Among its many benefits, meditation not only reduces stress and anxiety levels, but also improves health and concentration and helps with addiction issues. It soothes physical and mental pain, also bringing about emotions of benevolence.
Posture, place, outfit and duration
Although there is no specific place, as usually seen in the photos (under a tree, on a beach or near the mountains), you can sit in a comfortable position anywhere. However, be sure to position yourself upright with your back straight on a chair, cushion, floor, or wherever feels comfortable. Keep your neck relaxed and your hands on your lap or knees for comfort.
When it comes to clothes, Head space suggests you can choose to wear nothing if you’re in the privacy of your home, or wear something loose so you can feel relaxed while you just focus on your thoughts and do mindful breathing.
If you wish to set a time, you can do so at your convenience, but ideally ten minutes is recommended for beginners in meditation, in accordance with Head space. You can gradually increase the length of the meditation session to 15 or 20 minutes once you have trained your mind well.
However, if ten minutes feels like too long or you start to lose focus, try four to five minutes first to tame your wandering mind and increase it with practice.
Steps to follow
Keeping your mind away from all outside noises and distracting thoughts is indeed a difficult task. However, some meditation practitioners say that you don’t have to keep the noises away, just practice in such a way that the noises or thoughts don’t bother you when you meditate.
Aware believes that “mindfulness is the fundamental human ability to be fully present, aware of where we are and what we are doing, and not overly reactive or overwhelmed by what is happening around us. Although mindfulness is something that we all naturally possess, it is more easily accessible to us when we practice it daily. »
Since this is a gradual process, you need to take it slow at first. Here are some beginner meditation techniques you can keep in mind before starting this practice.
- Once you’re comfortably seated, it should be clear why you want to meditate – to feel happier or manage your stress levels or be more focused or whatever else you want to get out of the meditation exercise.
- Be aware of your posture and your whole body. Try to feel it.
- Try to clear your mind of all thoughts and do conscious breathing.
- If you have any physical or mental concerns, take care of them and tell them to relax. Instead of trying to get rid of them, be aware of the physical sensations and let them gradually fade away.
- mental work suggests that you feel your breath in your belly. Don’t try to analyze your breathing; follow the current. Inhale and exhale.
- If your mind wanders, try to concentrate, but don’t force your mind to.

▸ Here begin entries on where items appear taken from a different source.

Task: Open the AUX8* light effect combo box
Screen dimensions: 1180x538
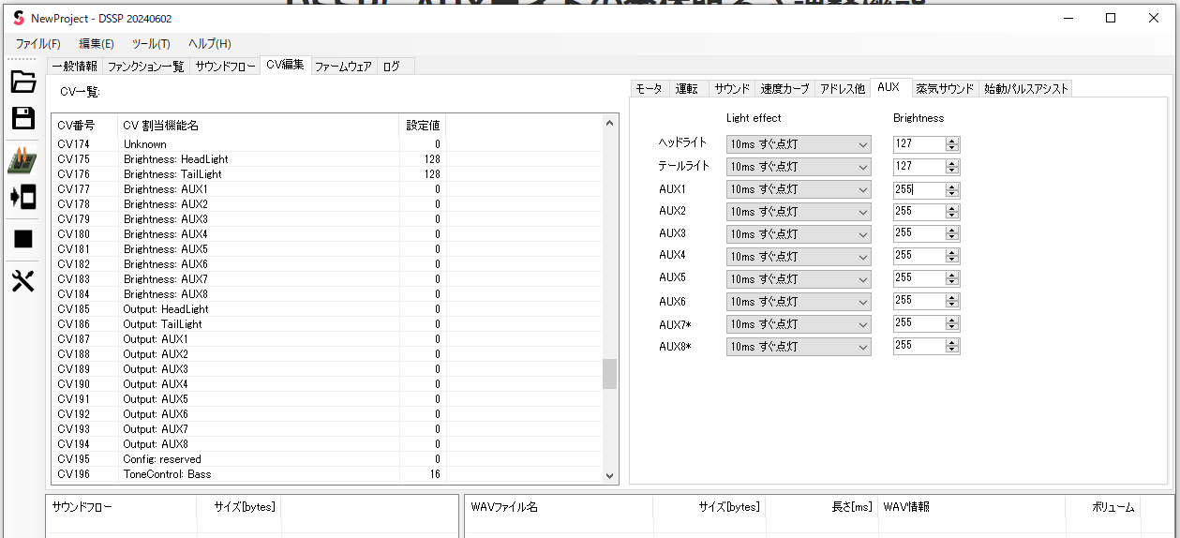Action: click(x=798, y=347)
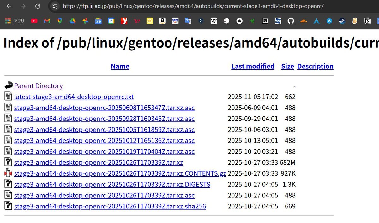Sort the listing by Size column
This screenshot has width=379, height=223.
pyautogui.click(x=287, y=66)
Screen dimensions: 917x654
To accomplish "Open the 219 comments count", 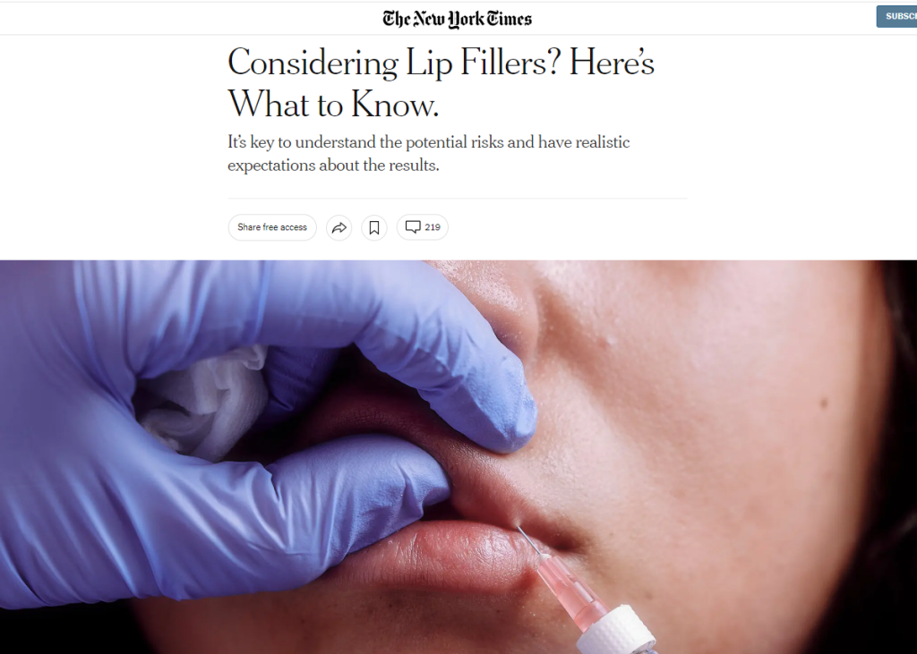I will pyautogui.click(x=433, y=227).
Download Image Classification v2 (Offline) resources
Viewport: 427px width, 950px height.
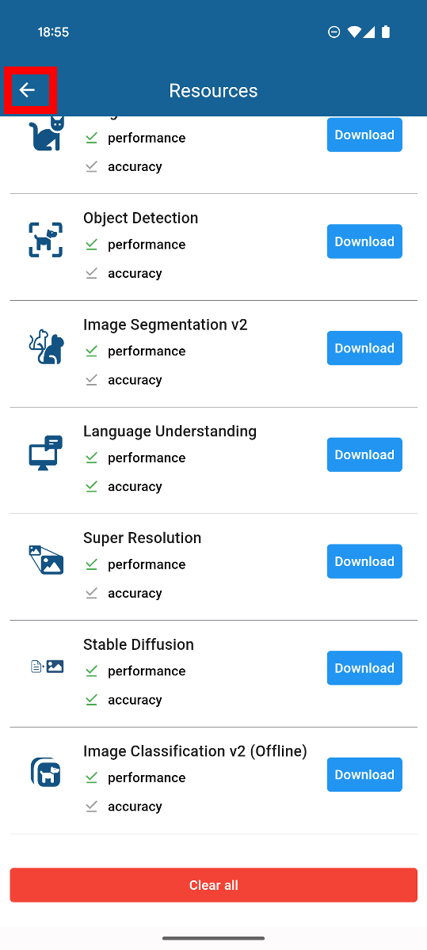pos(364,774)
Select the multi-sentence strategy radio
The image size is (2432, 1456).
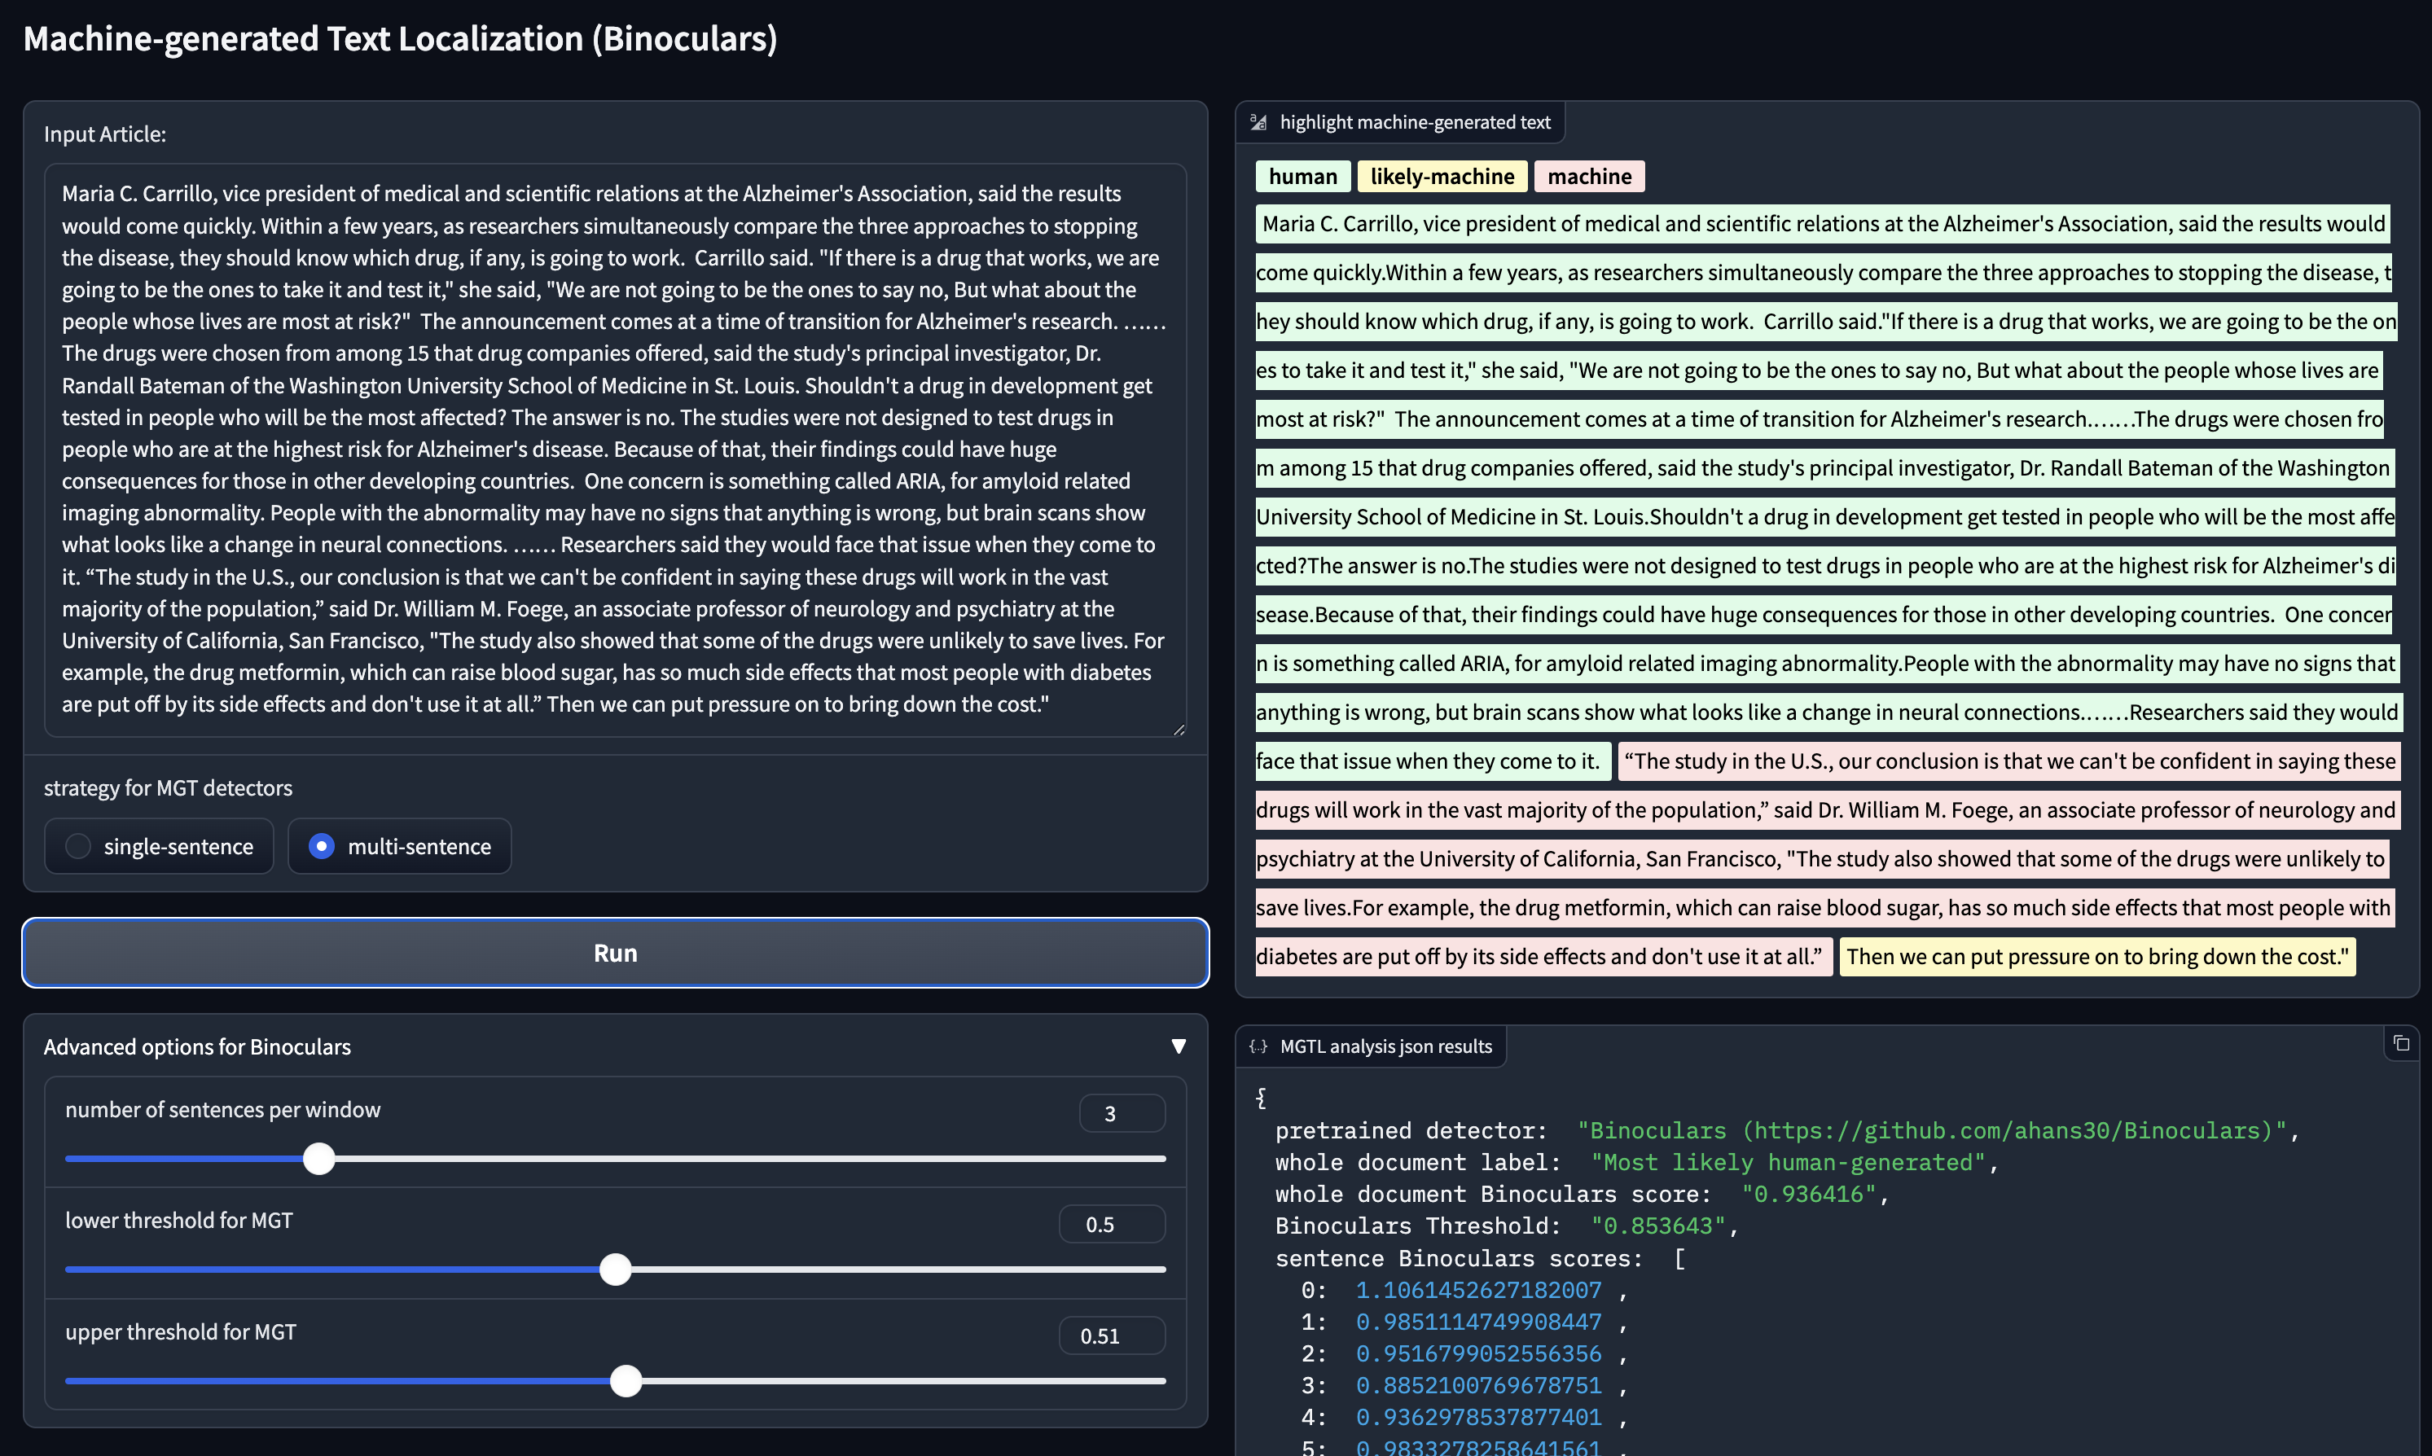(322, 846)
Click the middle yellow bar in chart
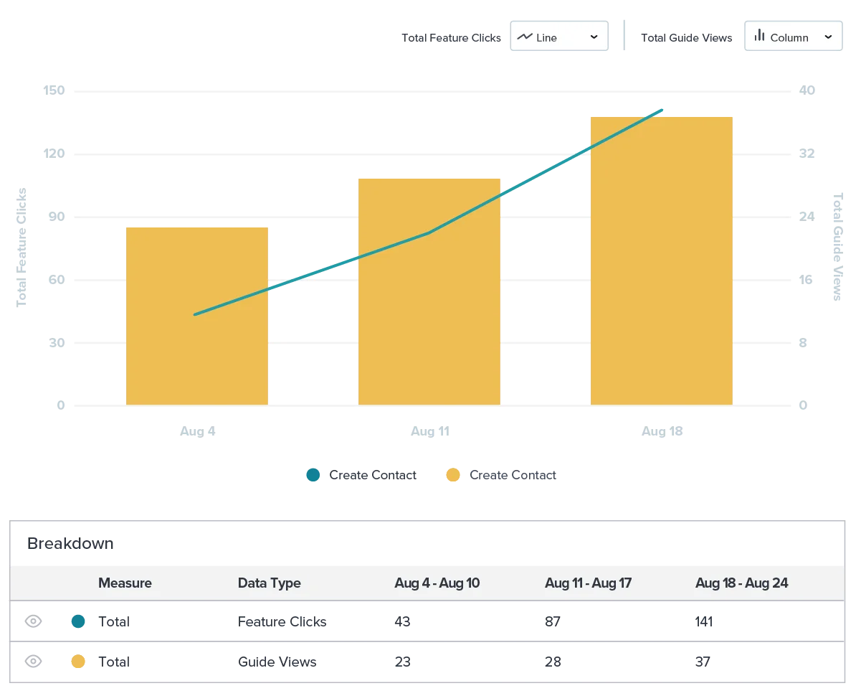This screenshot has height=696, width=861. click(x=430, y=323)
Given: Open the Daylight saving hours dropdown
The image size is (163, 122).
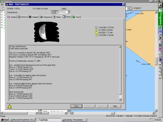Looking at the screenshot, I should pos(68,12).
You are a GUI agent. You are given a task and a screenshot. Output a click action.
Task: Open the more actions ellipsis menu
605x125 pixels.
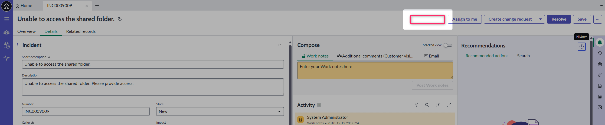[598, 19]
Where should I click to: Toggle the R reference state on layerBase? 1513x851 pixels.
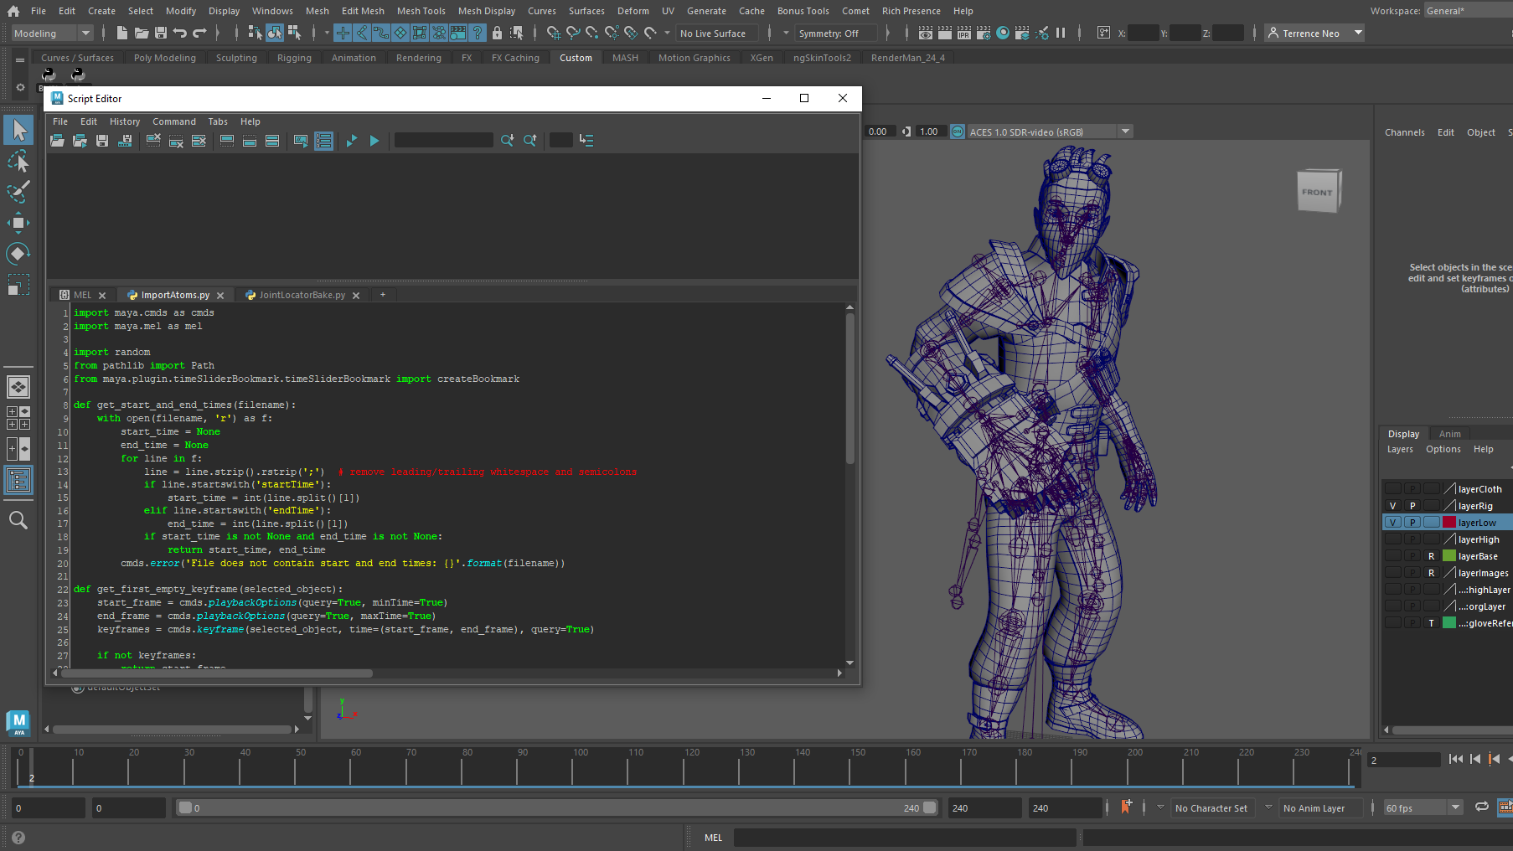coord(1432,555)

Be firm but gentle in your practice.
- Before getting up, give yourself a moment of peace, thank yourself and the universe for helping you meditate, and return to your daily routine with a refreshed mind.
- It is important to maintain your mindfulness even after meditating so that you can cope with the pressures of everyday life after the sessions.
Various guided meditation courses are also available in line as well as offline. If you find it difficult to practice alone, you can always consult them and register if necessary.
However, even though it may seem repetitive, you must remember that miracles do not happen overnight and you must be patient while trying to perform at your best.